Red Hat Bugzilla – Bug 766446
CVE-2011-4603 pidgin: SILC remote crash on channel messages
Last modified: 2012-08-08 05:00:04 EDT
When receiving various incoming messages, the SILC protocol plugin failed to validate that a piece of text was UTF-8. In some cases invalid UTF-8 data would lead to a crash. This vulnerability is similar to CVE-2011-3594, but occurs in a different piece of code and was fixed at a later date.
Created pidgin tracking bugs for this issue
Affects: fedora-all [bug 766454]
Red Hat would like to thank the Pidgin project for reporting this issue. Upstream acknowledges Diego Bauche Madero from IOActive as the original reporter.
This issue has been addressed in following products:
Red Hat Enterprise Linux 4
Red Hat Enterprise Linux 5
Via RHSA-2011:1820 https://rhn.redhat.com/errata/RHSA-2011-1820.html
Not vulnerable.
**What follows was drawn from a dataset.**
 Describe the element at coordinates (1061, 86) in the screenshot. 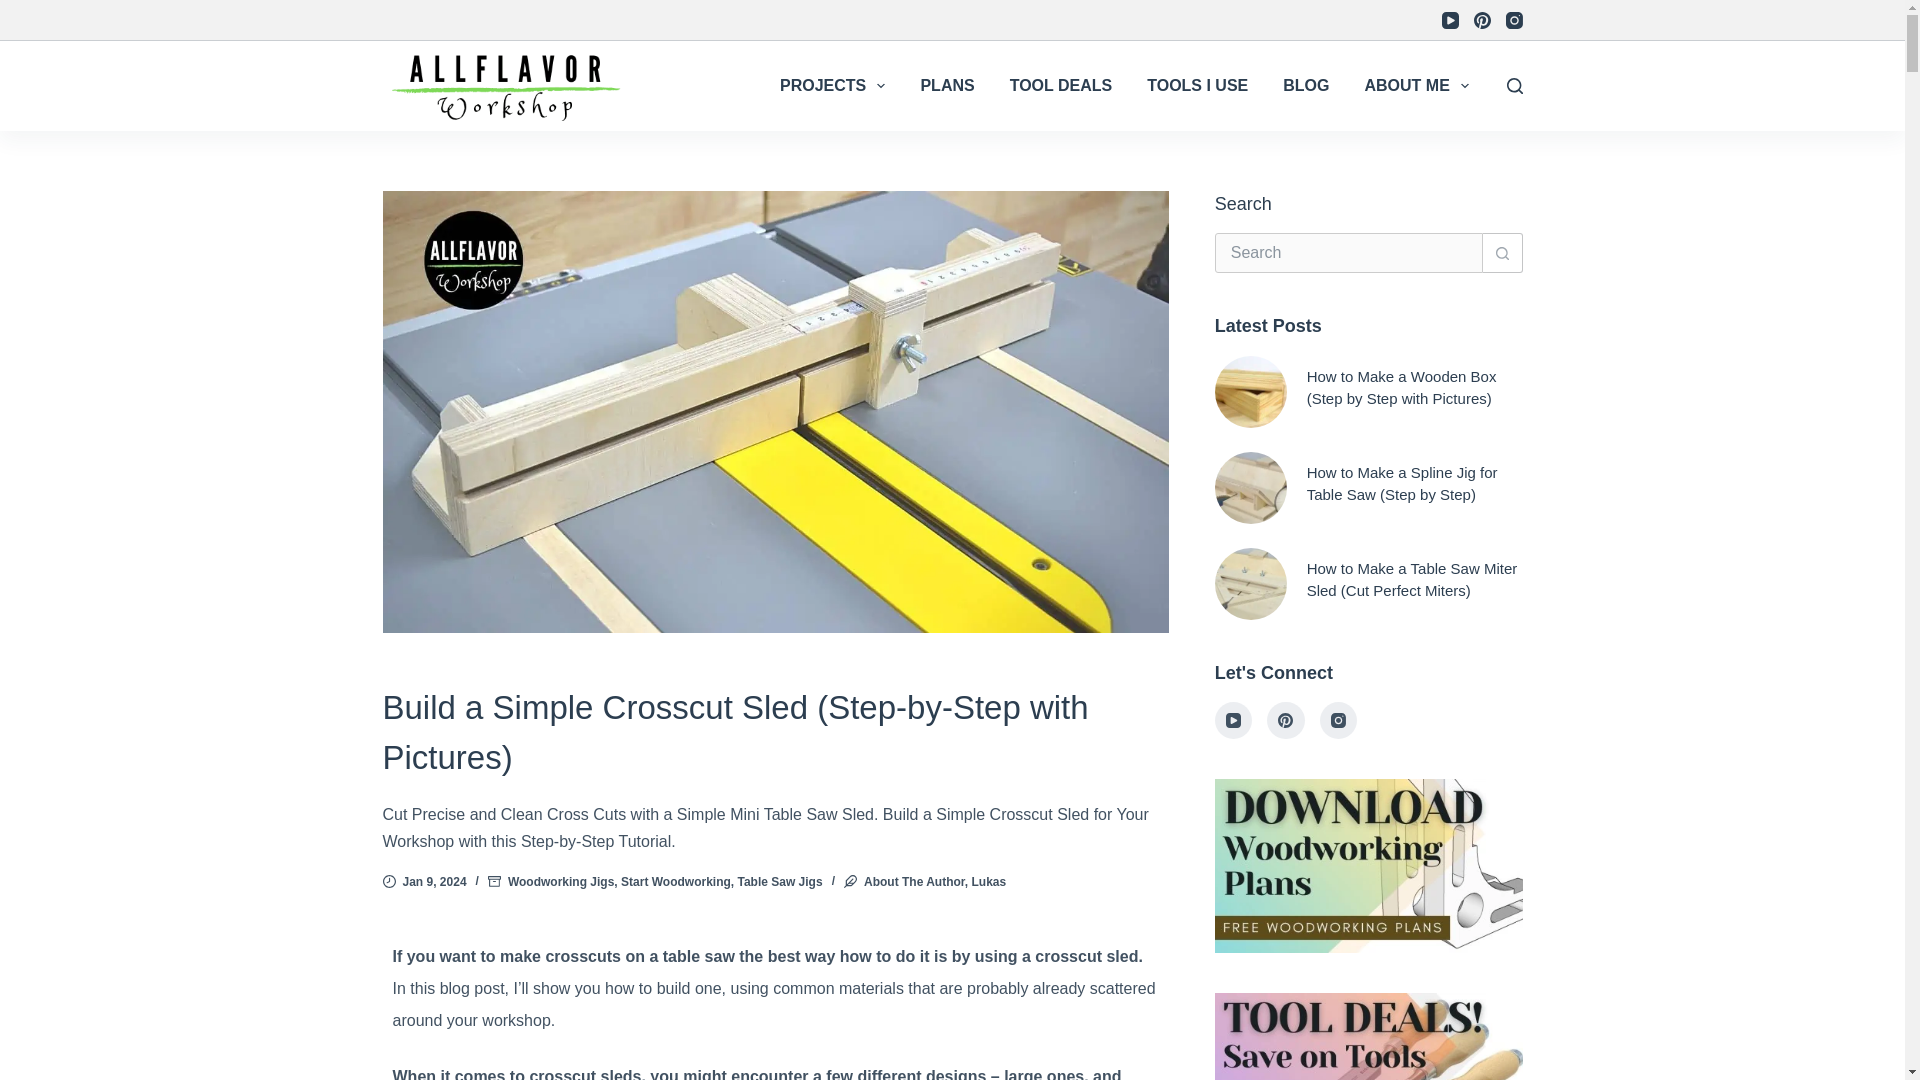

I see `TOOL DEALS` at that location.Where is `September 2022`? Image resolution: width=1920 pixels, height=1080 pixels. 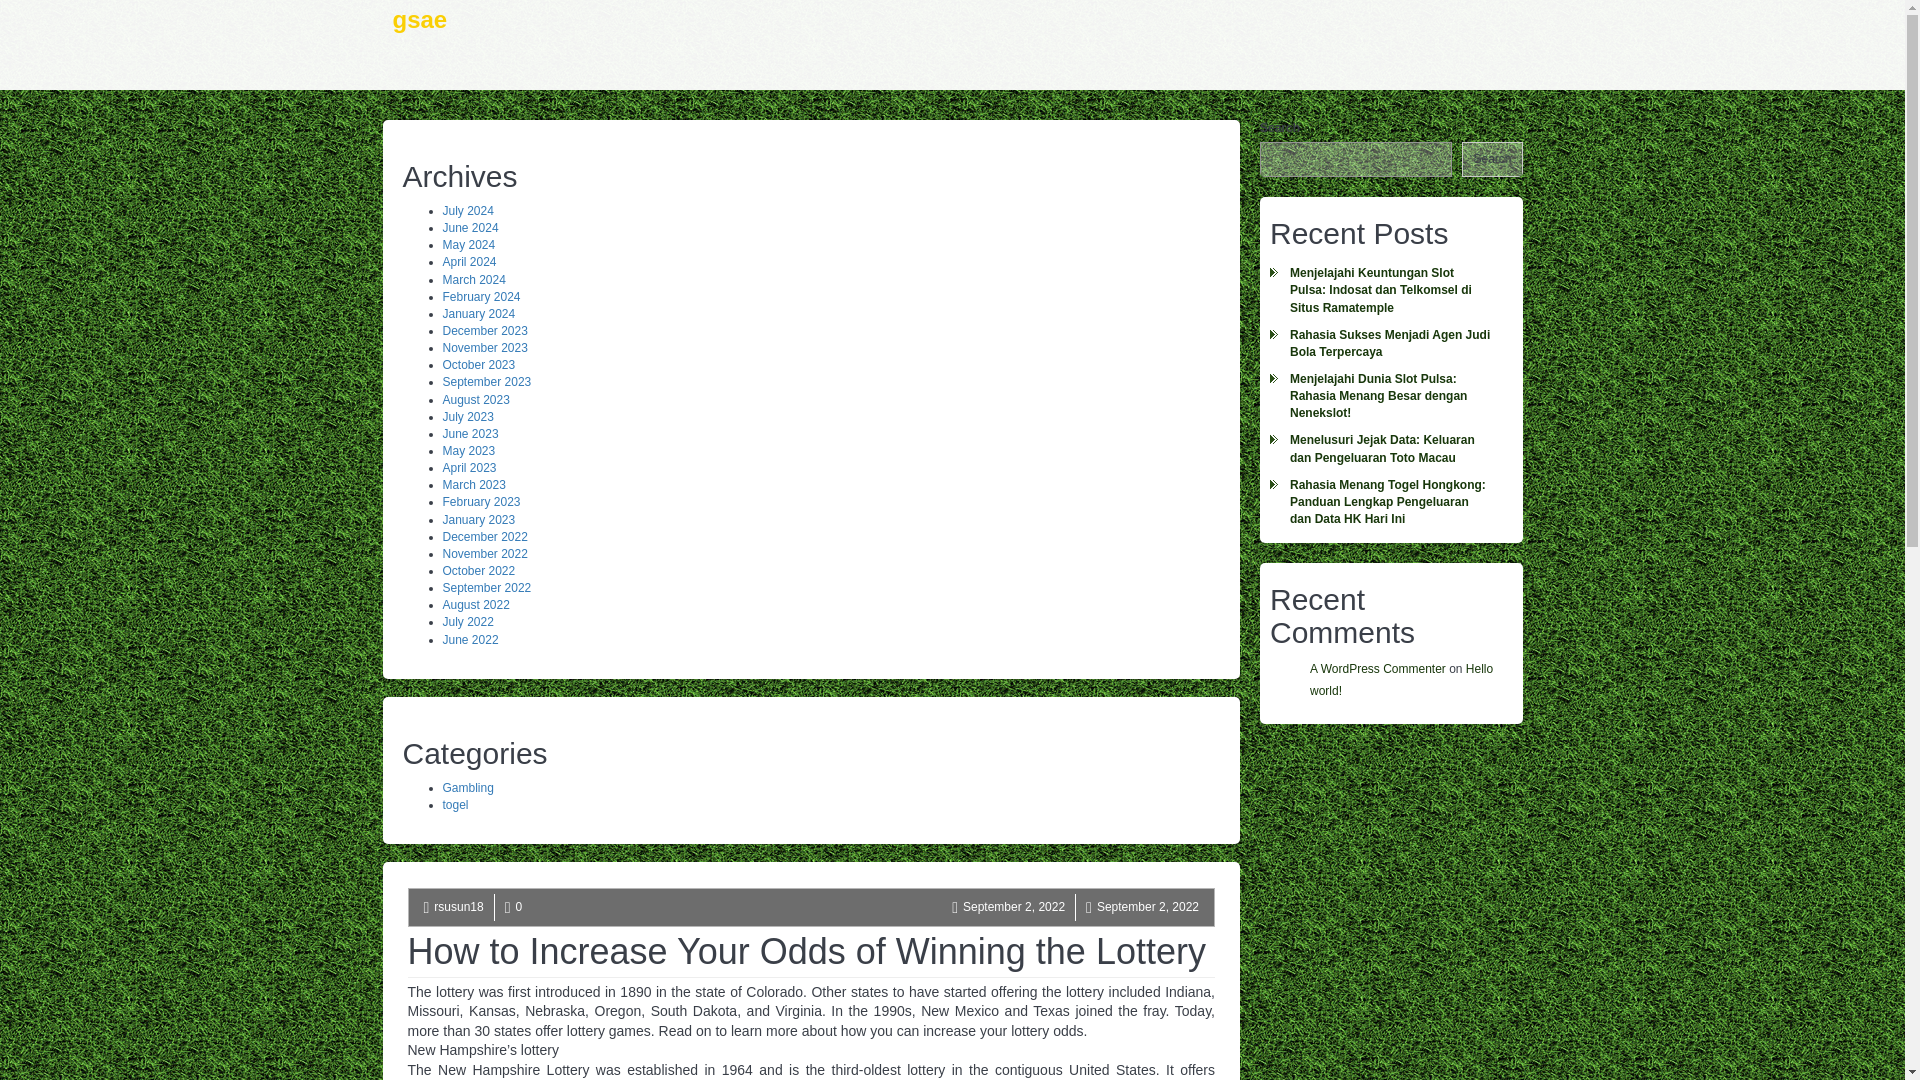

This issue did not affect the version of pidgin as shipped with Red Hat Enterprise Linux 6 as it explicitly disables support for the SILC protocol.
pidgin-2.10.1-1.fc16 has been pushed to the Fedora 16 stable repository. If problems still persist, please make note of it in this bug report.
pidgin-2.10.1-1.fc15 has been pushed to the Fedora 15 stable repository. If problems still persist, please make note of it in this bug report.